L’espion qui venait de la foi – sur Les Amants de Jésus de Paul Auer

Ecrivain et essayiste

Fin du XXe siècle, un jeune séminariste pris entre sa foi et sa sexualité fait son entrée à la Compagnie de Jésus. Chronique d’une tempête dans les soutanes, Les Amants de Jésus de Paul Auer prend en écharpe l’histoire individuelle et celle de ces années sida. Homosexuel infiltré au séminaire, jésuite infiltré dans le milieu homo, le narrateur espion trouvera au plus près des jeunes agonisants « son Jésus ». Un texte qui cherche la lumière qui guérit de l’inquiétude d’exister, même s’il passe par les ténèbres.

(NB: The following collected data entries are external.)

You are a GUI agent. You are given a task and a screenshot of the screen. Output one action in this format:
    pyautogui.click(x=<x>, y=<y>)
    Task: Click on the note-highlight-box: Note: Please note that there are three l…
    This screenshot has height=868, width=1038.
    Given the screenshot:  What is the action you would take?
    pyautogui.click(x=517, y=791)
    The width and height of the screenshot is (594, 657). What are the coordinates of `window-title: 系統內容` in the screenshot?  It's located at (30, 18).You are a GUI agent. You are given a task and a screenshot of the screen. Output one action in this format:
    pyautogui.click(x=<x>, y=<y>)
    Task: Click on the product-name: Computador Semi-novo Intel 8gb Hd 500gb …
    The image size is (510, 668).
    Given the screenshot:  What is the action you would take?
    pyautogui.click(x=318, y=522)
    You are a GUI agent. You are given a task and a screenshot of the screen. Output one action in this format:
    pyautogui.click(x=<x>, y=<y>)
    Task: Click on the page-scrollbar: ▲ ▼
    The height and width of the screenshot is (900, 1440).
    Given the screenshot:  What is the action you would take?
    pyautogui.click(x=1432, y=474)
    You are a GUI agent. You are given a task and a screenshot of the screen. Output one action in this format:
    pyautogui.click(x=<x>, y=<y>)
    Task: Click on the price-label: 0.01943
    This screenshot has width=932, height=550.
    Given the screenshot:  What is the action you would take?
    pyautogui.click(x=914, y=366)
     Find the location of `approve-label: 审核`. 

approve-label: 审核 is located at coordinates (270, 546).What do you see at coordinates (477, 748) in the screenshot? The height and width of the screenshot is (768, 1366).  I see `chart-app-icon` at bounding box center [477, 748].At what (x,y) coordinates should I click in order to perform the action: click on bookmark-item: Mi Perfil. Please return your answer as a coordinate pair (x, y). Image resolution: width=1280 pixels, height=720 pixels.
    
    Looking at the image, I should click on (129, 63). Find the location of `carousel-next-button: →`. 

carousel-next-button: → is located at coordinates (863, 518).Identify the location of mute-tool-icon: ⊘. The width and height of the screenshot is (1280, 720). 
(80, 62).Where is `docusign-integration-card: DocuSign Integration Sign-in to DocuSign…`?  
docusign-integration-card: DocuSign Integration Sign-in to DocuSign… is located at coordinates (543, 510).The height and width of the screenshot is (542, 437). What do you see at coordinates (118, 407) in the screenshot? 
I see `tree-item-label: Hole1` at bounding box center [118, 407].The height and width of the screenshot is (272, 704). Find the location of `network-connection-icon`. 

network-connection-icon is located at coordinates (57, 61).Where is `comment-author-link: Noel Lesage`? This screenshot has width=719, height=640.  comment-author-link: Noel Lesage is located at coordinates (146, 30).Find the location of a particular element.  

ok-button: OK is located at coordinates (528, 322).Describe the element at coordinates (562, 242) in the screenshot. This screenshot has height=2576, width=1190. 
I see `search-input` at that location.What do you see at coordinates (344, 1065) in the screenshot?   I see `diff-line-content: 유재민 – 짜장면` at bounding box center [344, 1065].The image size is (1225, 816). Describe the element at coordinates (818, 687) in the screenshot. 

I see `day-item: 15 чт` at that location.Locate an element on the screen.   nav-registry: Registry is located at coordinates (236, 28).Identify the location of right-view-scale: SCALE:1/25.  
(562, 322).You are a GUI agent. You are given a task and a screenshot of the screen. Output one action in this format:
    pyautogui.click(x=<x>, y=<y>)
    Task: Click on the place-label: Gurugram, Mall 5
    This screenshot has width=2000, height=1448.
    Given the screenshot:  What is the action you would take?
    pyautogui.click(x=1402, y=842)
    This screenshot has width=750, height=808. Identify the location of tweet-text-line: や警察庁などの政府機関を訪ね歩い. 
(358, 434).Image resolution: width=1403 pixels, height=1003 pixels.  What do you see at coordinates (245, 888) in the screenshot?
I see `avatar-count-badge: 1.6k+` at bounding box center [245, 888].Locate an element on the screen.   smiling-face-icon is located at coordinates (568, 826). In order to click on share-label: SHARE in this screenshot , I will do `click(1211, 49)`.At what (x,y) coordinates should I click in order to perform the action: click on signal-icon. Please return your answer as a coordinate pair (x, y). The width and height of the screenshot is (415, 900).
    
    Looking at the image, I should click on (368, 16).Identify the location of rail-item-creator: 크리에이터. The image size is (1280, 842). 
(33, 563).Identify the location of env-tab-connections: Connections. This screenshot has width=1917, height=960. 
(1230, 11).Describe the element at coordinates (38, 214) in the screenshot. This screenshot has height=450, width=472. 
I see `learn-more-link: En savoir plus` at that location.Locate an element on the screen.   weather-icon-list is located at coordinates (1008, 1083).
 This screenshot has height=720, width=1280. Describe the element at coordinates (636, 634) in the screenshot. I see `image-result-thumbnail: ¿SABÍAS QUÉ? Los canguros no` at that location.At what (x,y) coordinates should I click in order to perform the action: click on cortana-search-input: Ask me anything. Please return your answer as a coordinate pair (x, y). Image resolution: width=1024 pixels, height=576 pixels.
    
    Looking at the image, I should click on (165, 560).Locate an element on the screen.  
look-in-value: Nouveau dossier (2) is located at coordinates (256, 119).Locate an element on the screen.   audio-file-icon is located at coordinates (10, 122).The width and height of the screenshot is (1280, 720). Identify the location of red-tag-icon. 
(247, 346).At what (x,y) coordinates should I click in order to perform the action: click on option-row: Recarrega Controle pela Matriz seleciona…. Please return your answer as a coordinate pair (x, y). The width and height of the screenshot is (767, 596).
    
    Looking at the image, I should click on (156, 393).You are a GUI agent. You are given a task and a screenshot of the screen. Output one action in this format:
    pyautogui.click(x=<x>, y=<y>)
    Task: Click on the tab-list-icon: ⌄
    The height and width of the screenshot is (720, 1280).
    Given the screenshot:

Avec Les Amants de Jésus, Paul Auer signe un texte grave et léger, émouvant et drôle, qui tient de la fiction et du document. Un « romanquête » pour reprendre un fameux mot-valise, sur le monde de la Compagnie de Jésus au moment où, dans le dernier tiers du XXe siècle, elle est sommée de faire face, à travers un jeune séminariste, à la question de l’homosexualité. Que faire de ce jeune étudiant en mathématiques, aspirant jésuite et homosexuel dans une communauté religieuse tenue par les vœux de chasteté ? Que penser de la « mission » que le séminariste se propose de porter auprès des malades du sida, très nombreux alors dans les premières années de l’épidémie ? Comment accepter même d’en parler au moment où, dans la société, progresse la revendication d’une union civile entre personnes de même sexe ?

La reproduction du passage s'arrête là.